Friday, April 14, 2006

White House Mulls How to Move Immigration Bill Through Congress

Source: NYTimes
WASHINGTON, April 13 — The White House is fast at work recalibrating how best to use the power of the presidency to save immigration legislation from languishing for the rest of the year, eager for a victory in what has been a difficult political season for President Bush.

Until late last week, Mr. Bush had, at least publicly, stayed to the side of the warring between factions of his party, and the Democrats, as the Senate hashed out a compromise between sealing the nation's borders and legalizing the illegal work force already here without granting what opponents could call "amnesty."
Good luck with that!
As a former governor of Texas, a border state that has seen the benefits and challenges of immigration, Mr. Bush has wanted to pursue an overhaul of immigration "since Day 1," said Charles Black, a Republican strategist and longtime associate of Mr. Bush and the Bush family.

Mr. Bush's top political strategist, Karl Rove, had identified the immigration issue as an opportunity for the party to win Hispanic voters — an effort that seems to have been complicated by the House bill.

"Texas is a state that has benefited economically and culturally because of the close relationship between Texas and Mexico," said Ken Mehlman, the chairman of the Republican National Committee. "But he understands that border communities can be hurt if the law is not enforced."
I don't want to live in Mexico! I won't beat around the President Bush on that point. I think it's become clear that the challenges of illegal immigraiton are outweighing the alleged benefits.

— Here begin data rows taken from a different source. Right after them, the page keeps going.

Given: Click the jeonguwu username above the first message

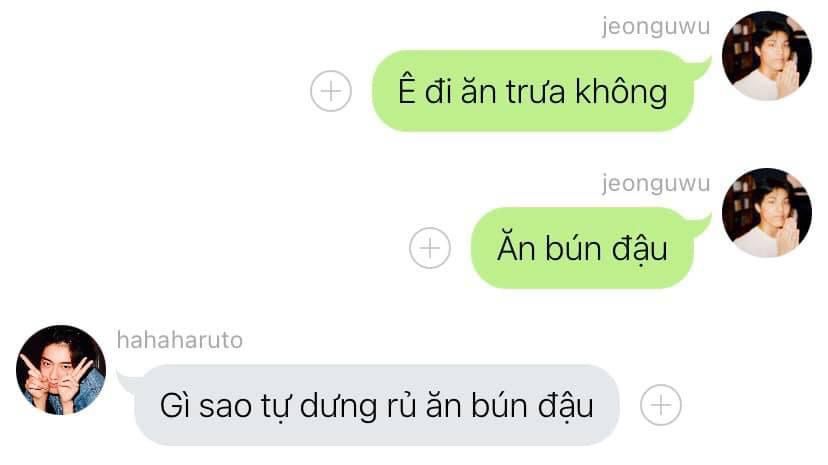Looking at the screenshot, I should coord(656,26).
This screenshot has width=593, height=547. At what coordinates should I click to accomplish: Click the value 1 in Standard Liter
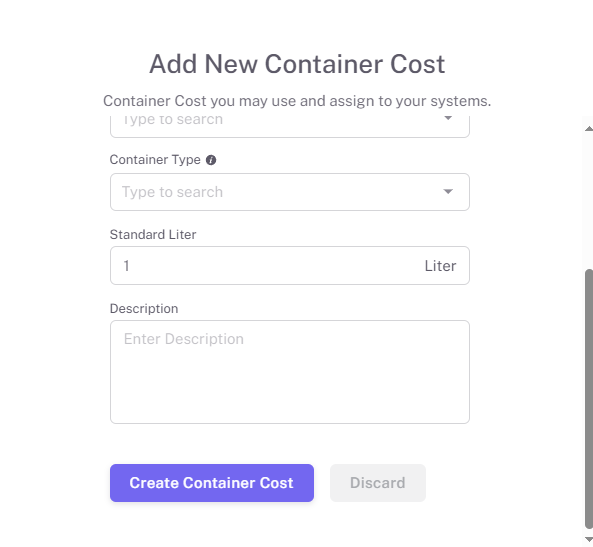pyautogui.click(x=127, y=266)
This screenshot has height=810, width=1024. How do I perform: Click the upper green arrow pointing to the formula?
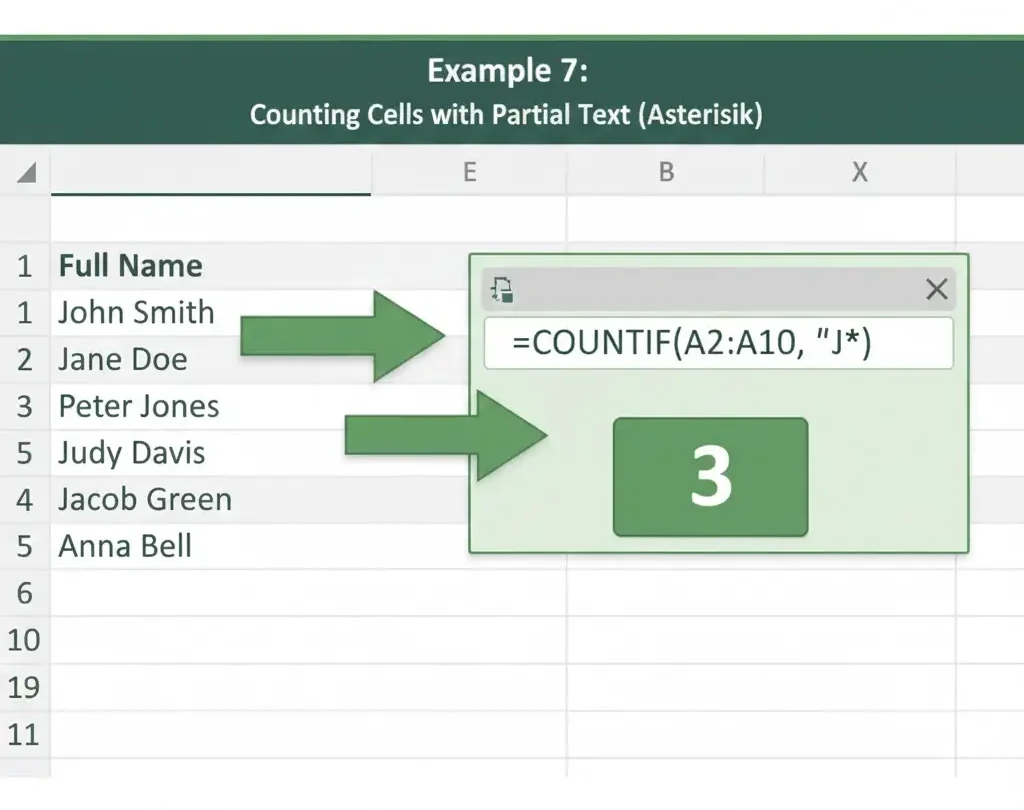340,336
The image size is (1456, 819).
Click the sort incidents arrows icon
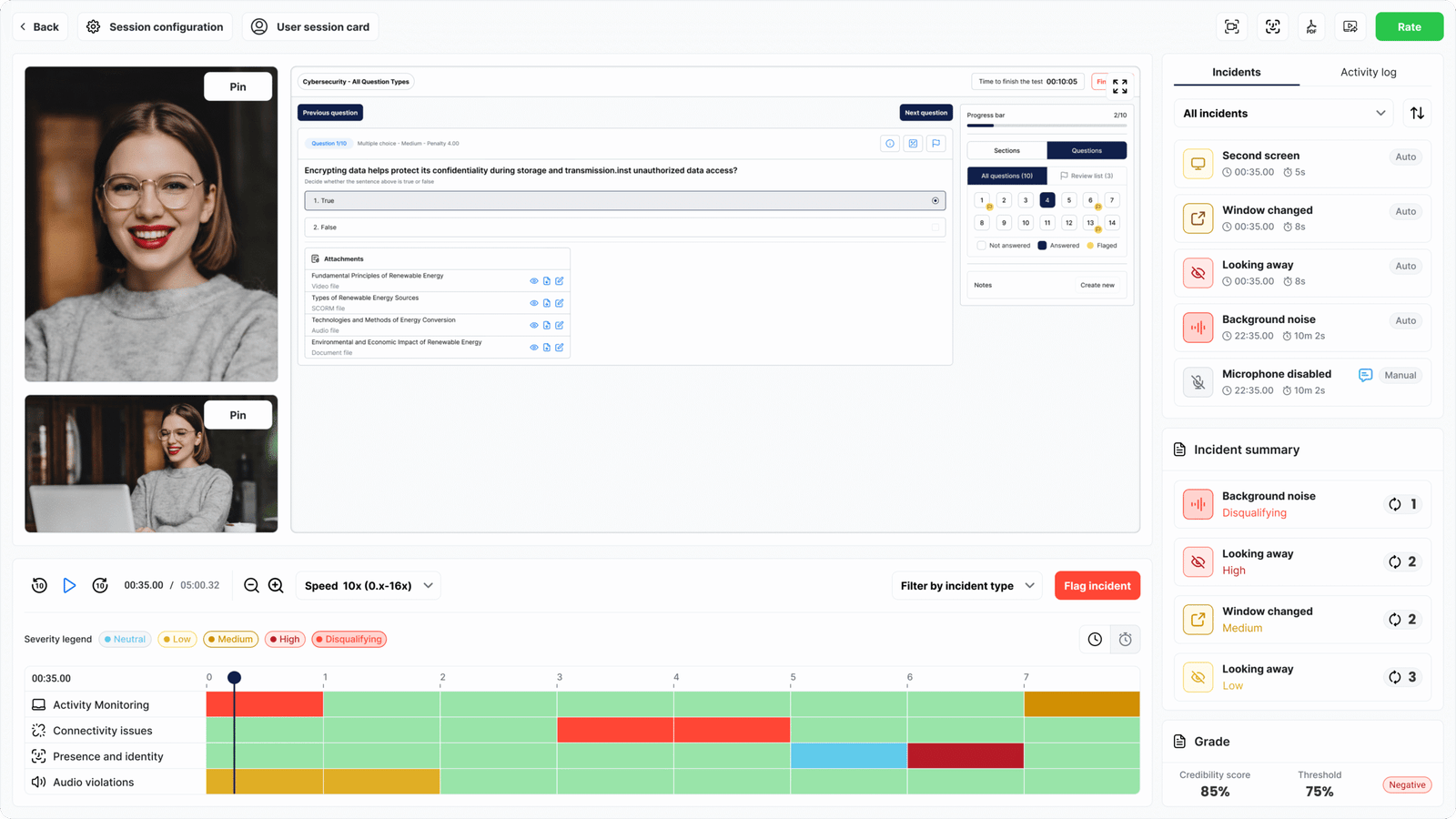(1417, 113)
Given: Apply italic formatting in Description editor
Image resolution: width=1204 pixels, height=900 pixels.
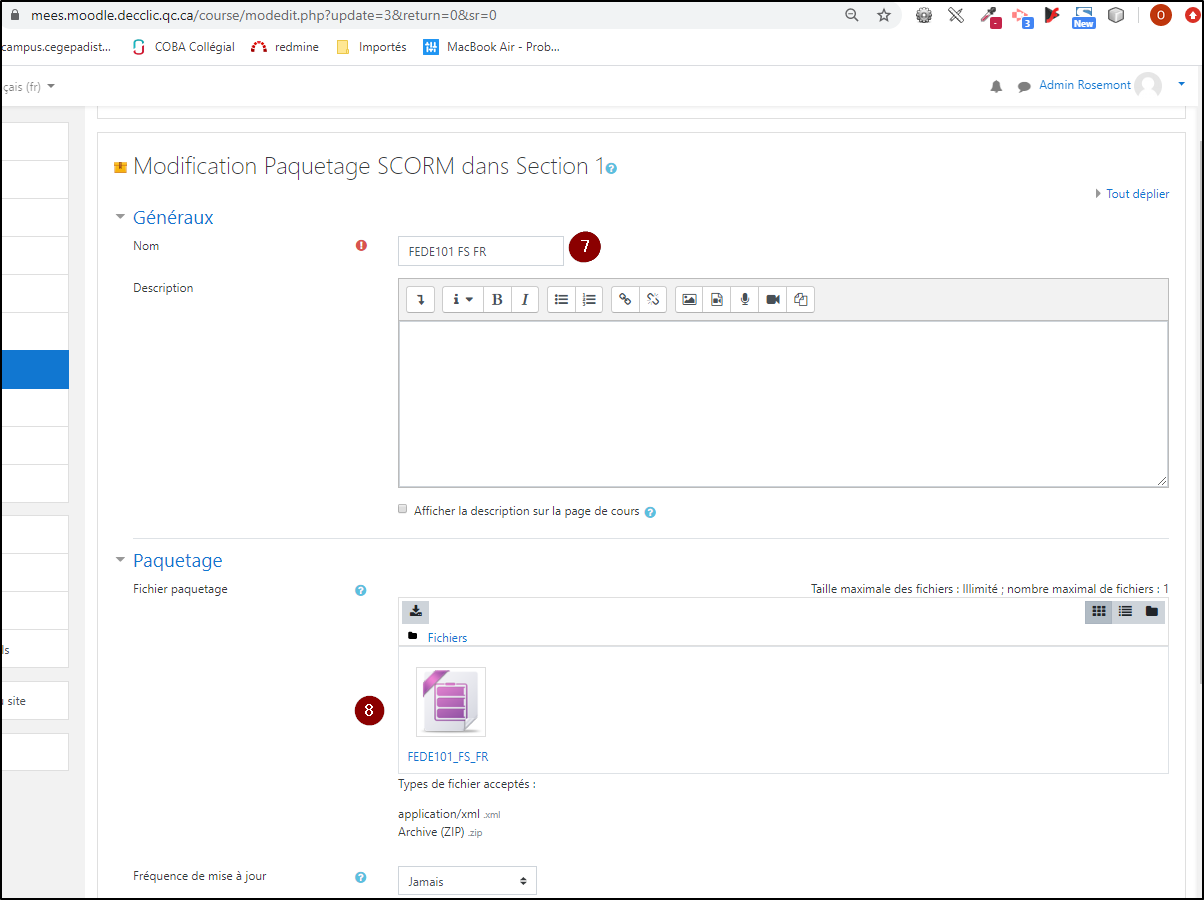Looking at the screenshot, I should click(525, 299).
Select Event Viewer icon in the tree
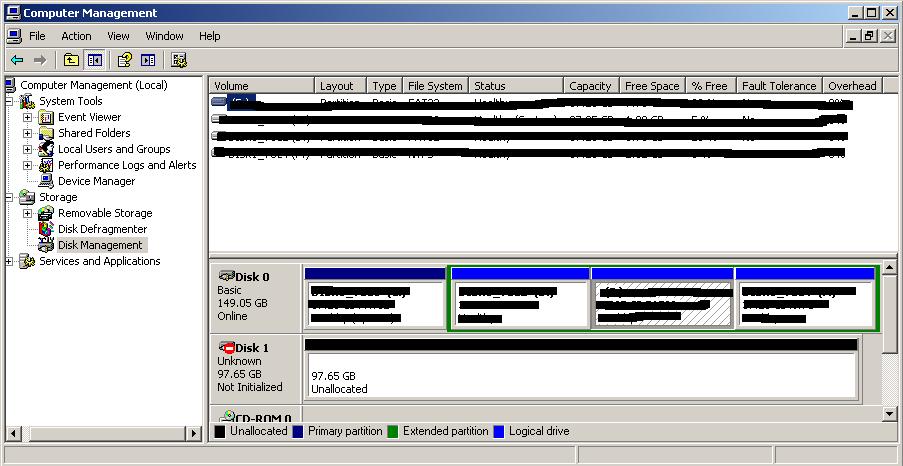This screenshot has width=903, height=466. (46, 117)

Since the President could have enforced the border and the law at any point with no new laws required it is hard to take him seriously on anything other than amnesty, and on that one point I take him very seriously indeed!
White House officials have acknowledged that the administration erred in initially stressing guest worker provisions more than border enforcement, alarming conservative House members and stepping squarely into the abyss separating the moderates and conservatives of his party. That gave Mr. Bush all the more reason to stand back in recent weeks.
You never get a second chance to make a first impression. By leading with a guest worker program the president made it perfectly clear where his heart lay and it wasn't with the American people.
In a statement Thursday night, Senator Edward M. Kennedy, the Massachusetts Democrat who helped to broker the Senate compromise, urged the president to take a more active role in the Senate debate when it resumes. But Senator John Cornyn, Republican of Texas, who opposed the measure, said the president should weigh in later.

With more than a week to go before Congress reconvenes, however, the White House still has some time to plot it out.
I feel I can't make this point enough, the President is on the same side as sweaty Teddy Kennedy on this. Teddy Kennedy, you remember him right? Big fella, lead the charge on the '65 immigration bill? Had a little something to do with every other amnesty that's been rammed down our necks for the last twenty years.

Plot away proud and foolish representatives, I can only hope you pay a severe price for wantonly ignoring the will of the American people.